*** Begin section ***
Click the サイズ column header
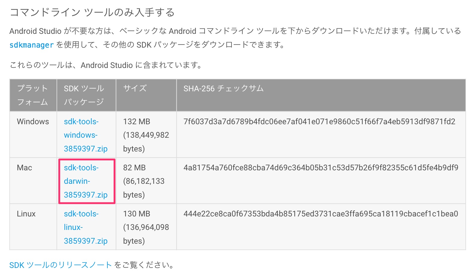This screenshot has height=276, width=472. pos(135,89)
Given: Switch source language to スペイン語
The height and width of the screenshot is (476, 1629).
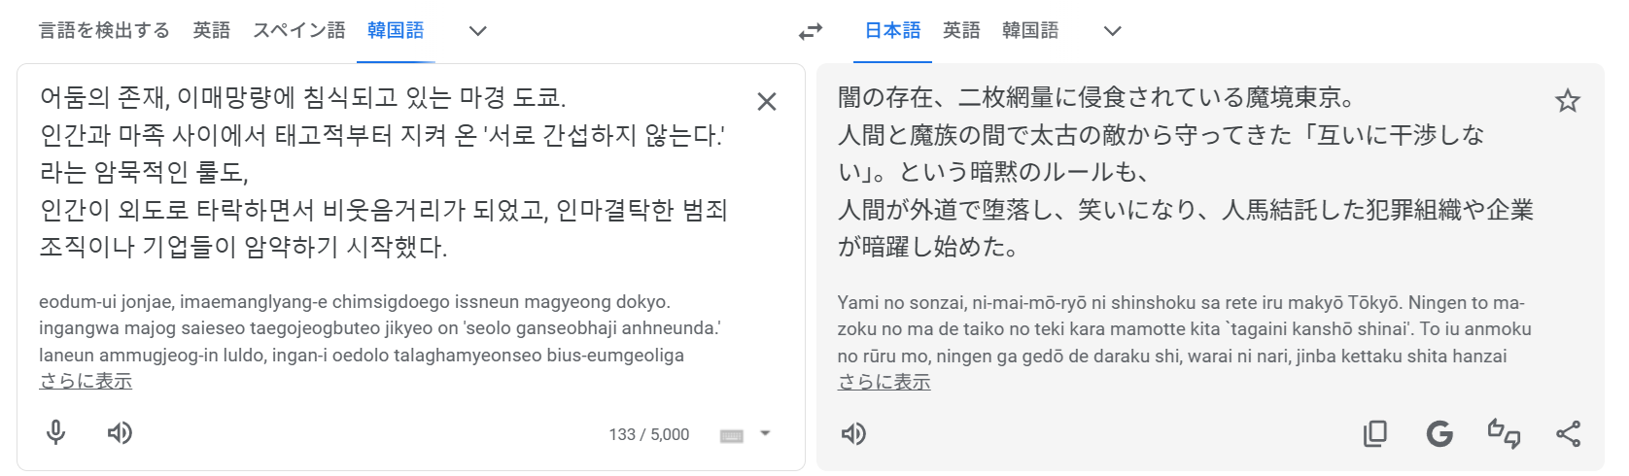Looking at the screenshot, I should pyautogui.click(x=299, y=31).
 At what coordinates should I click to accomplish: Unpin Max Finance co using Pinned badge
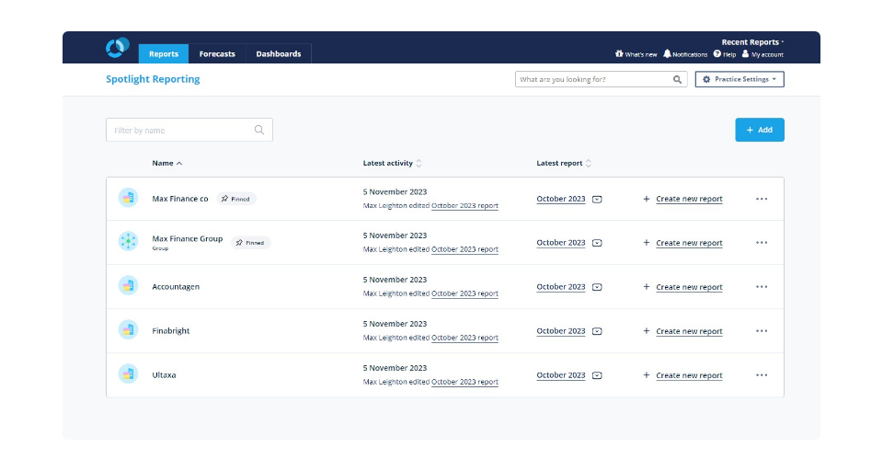(x=236, y=199)
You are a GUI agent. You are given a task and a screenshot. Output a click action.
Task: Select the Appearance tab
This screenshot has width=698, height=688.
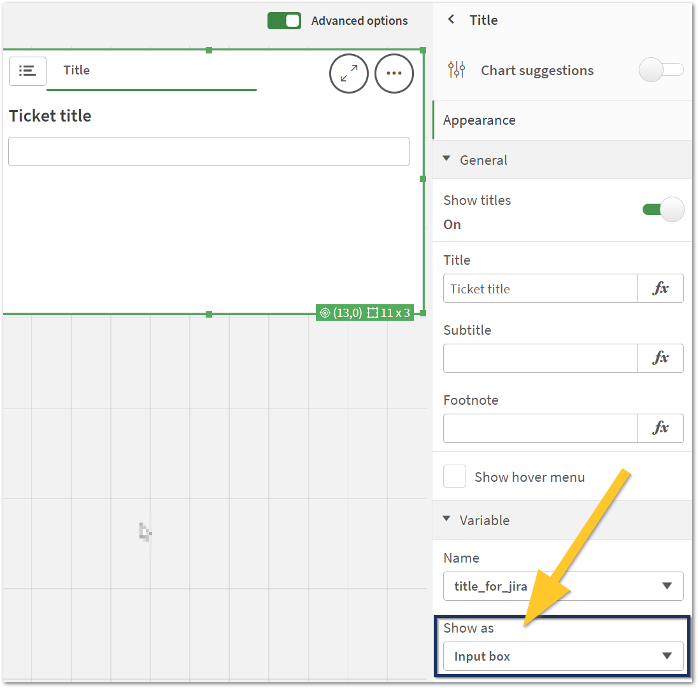pos(479,120)
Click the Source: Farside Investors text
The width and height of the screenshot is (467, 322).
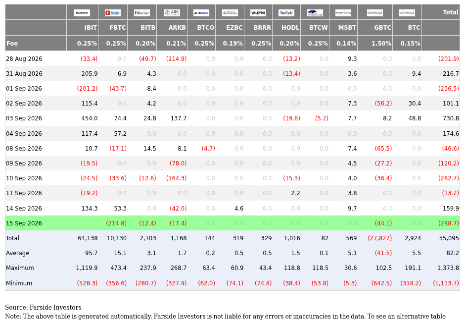click(x=43, y=308)
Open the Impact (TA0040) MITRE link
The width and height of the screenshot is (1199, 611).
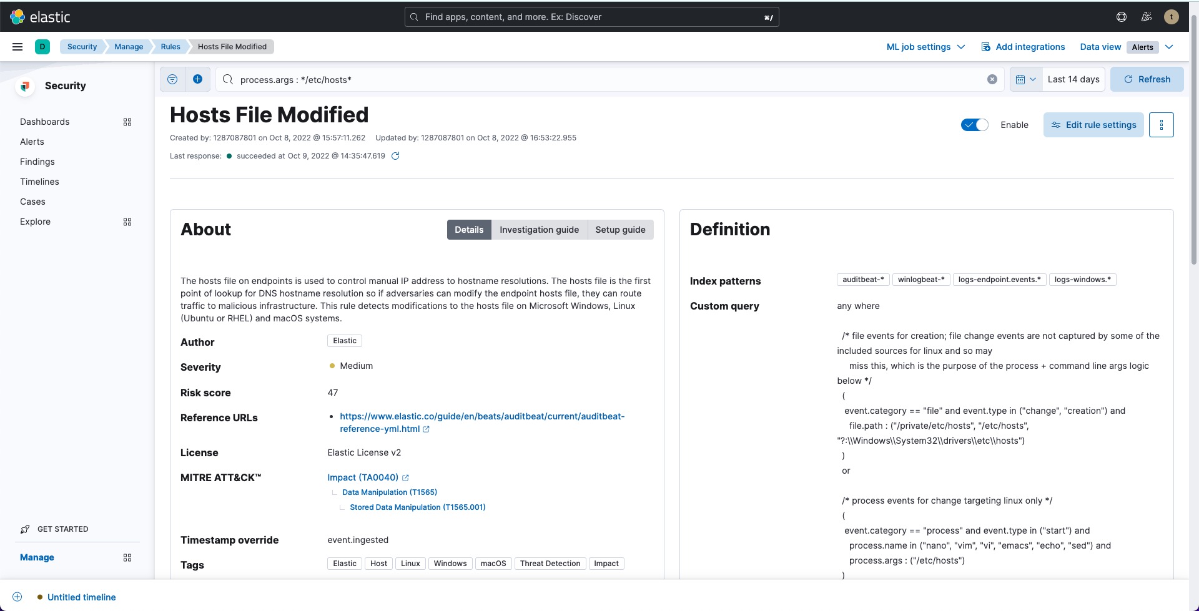363,477
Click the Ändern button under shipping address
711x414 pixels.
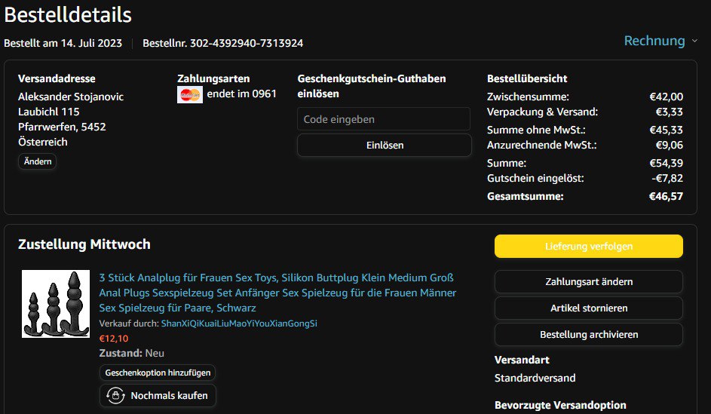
*** End section ***
#### [Directions for this task]
Copy out every line of the data exactly, leaving the images behind.

#### [Exercise solution]
Click the サイズ column header
This screenshot has height=276, width=472. pos(135,89)
Given: Switch source language to スペイン語
The height and width of the screenshot is (476, 1629).
Looking at the screenshot, I should pyautogui.click(x=299, y=31).
 At what coordinates should I click to accomplish: Unpin Max Finance co using Pinned badge
(x=236, y=199)
You are a GUI agent. You are given a task and a screenshot. Output a click action.
Task: Select the Appearance tab
This screenshot has width=698, height=688.
pos(479,120)
Click the Source: Farside Investors text
The width and height of the screenshot is (467, 322).
click(x=43, y=308)
Open the Impact (TA0040) MITRE link
The width and height of the screenshot is (1199, 611).
363,477
Click the Ändern button under shipping address
711x414 pixels.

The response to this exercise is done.